Quasi il 40% delle imprese del terziario, nel corso del 2023, ha ottenuto meno credito di quanto richiesto e 8 imprese su 10 hanno registrato un aumento del costo del credito a causa dell’inasprimento dei tassi di interesse; un peggioramento che ha costretto oltre il 40% delle imprese a rinunciare, in tutto o in parte, agli investimenti programmati, in particolare per la crescita, la sicurezza e l’innovazione, e a nuove assunzioni nel corso del 2024. Lo riferisce un’indagine di Confcommercio.
“E’ una conferma della difficile situazione – sottolinea il presidente Confcommercio Potenza Angelo Lovallo – segnalata nel recente rapporto di Banca d’Italia sull’andamento dei primi mesi del 2023 secondo il quale la dinamica dei prestiti bancari erogati al settore produttivo ha continuato a indebolirsi: i finanziamenti hanno registrato ad agosto una flessione dell’1,1 per cento su base annua, a fronte di una crescita del 2,0 per cento del dicembre precedente. In particolare, il credito alle imprese più piccole, che già aveva registrato lo scorso anno un andamento peggiore, è diminuito del 5,6 per cento ad agosto. E’ la Banca d’Italia a rilevare che sulla dinamica dei prestiti alle imprese ha influito, in un contesto di marcato incremento dei tassi di interesse e di calo degli investimenti, il rallentamento della domanda di finanziamenti e, dal lato dell’offerta, la presenza di condizioni di accesso al credito più selettive”.
Secondo l’indagine di Confcommercio, inoltre, la stretta del credito comporterà per il 45% delle imprese un peggioramento della situazione della propria liquidità, con il rischio di un impatto negativo sulla domanda dei consumatori a causa di una minore capacità delle imprese di fare sviluppo commerciale presso i propri clienti e con una conseguente diminuzione dei ricavi e una minore capacità di fronteggiare l’aumento dei costi praticati dai propri fornitori.
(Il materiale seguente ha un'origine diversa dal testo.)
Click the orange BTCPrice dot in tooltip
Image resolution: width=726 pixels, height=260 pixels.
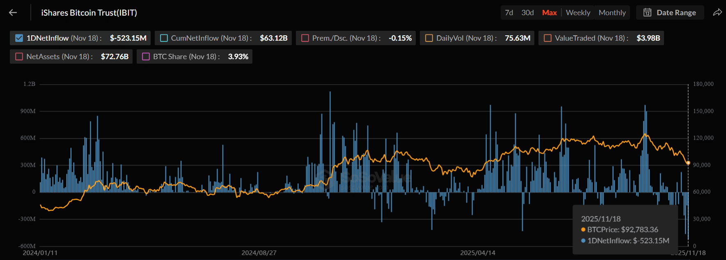(583, 230)
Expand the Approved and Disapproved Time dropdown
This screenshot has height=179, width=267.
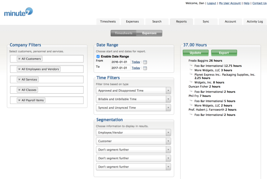pyautogui.click(x=134, y=91)
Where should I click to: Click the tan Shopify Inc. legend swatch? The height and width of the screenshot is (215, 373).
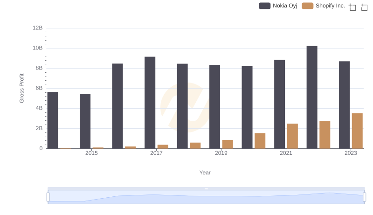pos(308,6)
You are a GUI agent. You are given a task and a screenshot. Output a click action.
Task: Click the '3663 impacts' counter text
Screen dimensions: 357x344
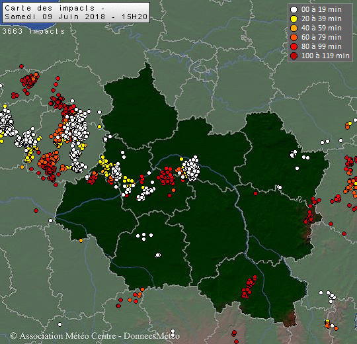coord(34,31)
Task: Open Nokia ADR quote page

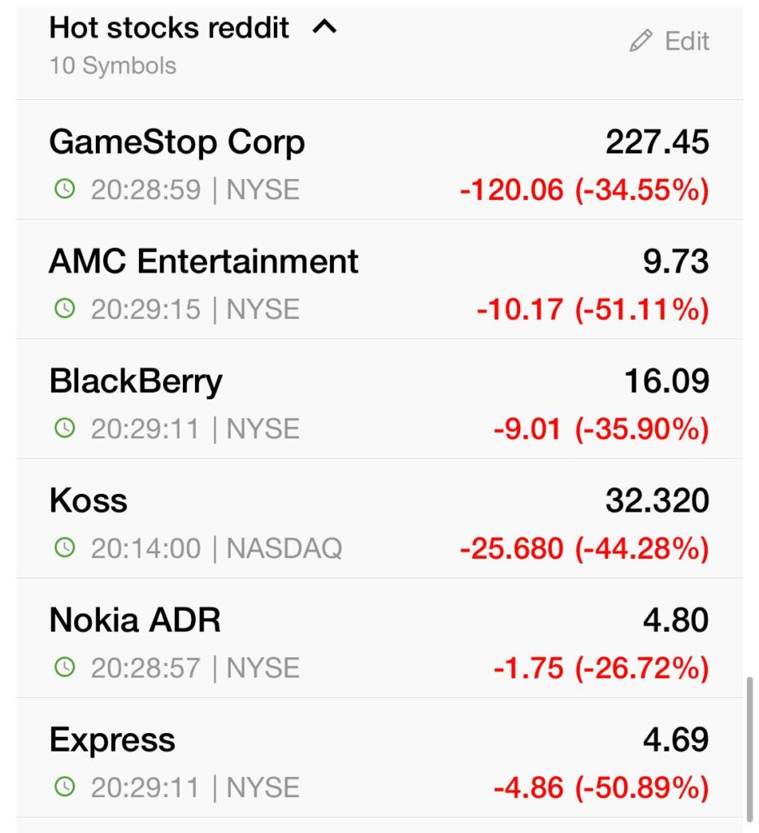Action: pyautogui.click(x=380, y=638)
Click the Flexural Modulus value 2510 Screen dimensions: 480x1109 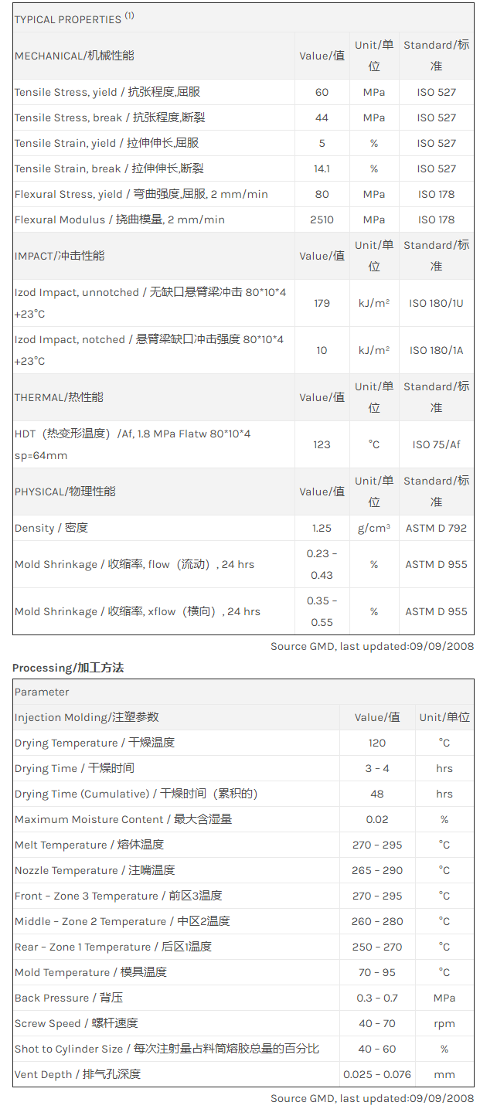click(x=322, y=219)
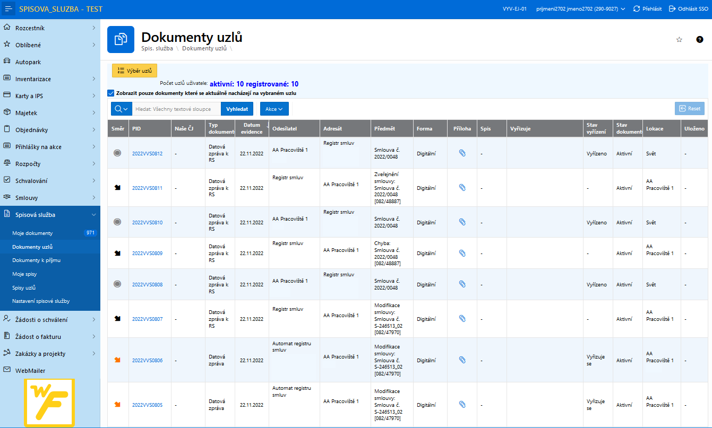Open attachment paperclip for document 2022VVS0812
The height and width of the screenshot is (428, 712).
point(462,153)
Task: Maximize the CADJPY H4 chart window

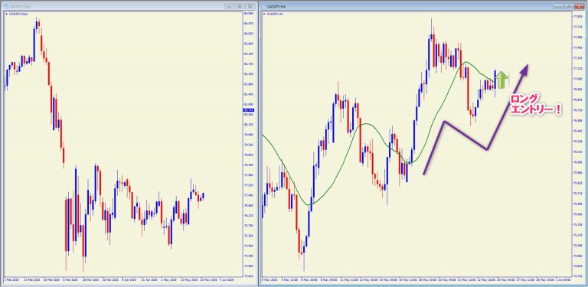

Commentando i risultati dell’indagine, il presidente di Confcommercio, Carlo Sangalli, ha sottolineato che “la nostra vera preoccupazione oggi è la stretta creditizia, un fenomeno che si sta acutizzando anche per effetto del rialzo dei tassi di interesse e che sta penalizzando le imprese del terziario, in particolare quelle di minori dimensioni: dal 2011 ad oggi i prestiti del sistema bancario verso le imprese con meno di 20 dipendenti si sono ridotti di oltre il 35%”. “Serve, quindi – ha osservato Sangalli – una maggiore attenzione da parte del sistema bancario verso queste imprese ma un importante banco di prova sarà anche la riforma del Fondo di garanzia per le Pmi che dovrà porre maggiore attenzione alle imprese meritevoli ma sottoposte a restrizione creditizia che, spesso, sono proprio quelle di minori dimensioni.”
Quanto alle condizioni del credito, quasi otto imprese ogni dieci tra quelle che hanno finanziamenti in essere rilevano un peggioramento dei tassi, ovvero il credito costa molto di più rispetto al passato. La situazione appare meno critica con riferimento alle garanzie chieste alle imprese a copertura dei finanziamenti concessi (la situazione è rimasta invariata per il 60% delle imprese) e la severità dei criteri di selezione (situazione invariata per il 64,2%).
La riduzione del credito e/o l’aumento del costo del credito hanno determinato per il 31,2% delle imprese l’annullamento totale degli investimenti previsti. L’11,4% sarà costretto invece a rinunciare “in parte” agli investimenti che era intenzionata ad effettuare. Ad essere maggiormente penalizzate sono le imprese del commercio food e no food, le imprese dei servizi alla persona, le imprese con meno di 5 addetti, le imprese del centro e del sud/isole.
La riduzione del credito causerà – secondo le attese del 45% circa delle imprese- un serio peggioramento della situazione della propria liquidità, diminuendone le prospettive di sviluppo commerciale e di crescita. Il 12,6% delle imprese teme inoltre che la riduzione del credito possa impattare negativamente sulla domanda dei consumatori nel 2024, ovvero sulla capacità delle imprese di fare sviluppo commerciale presso i propri clienti, con una conseguente diminuzione dei ricavi (difficoltà temuta molto o abbastanza dal 23,9% delle imprese), nonché una minore capacità delle imprese stesse di fare fronte all’aumento generalizzato dei prezzi dei propri fornitori (17,8%).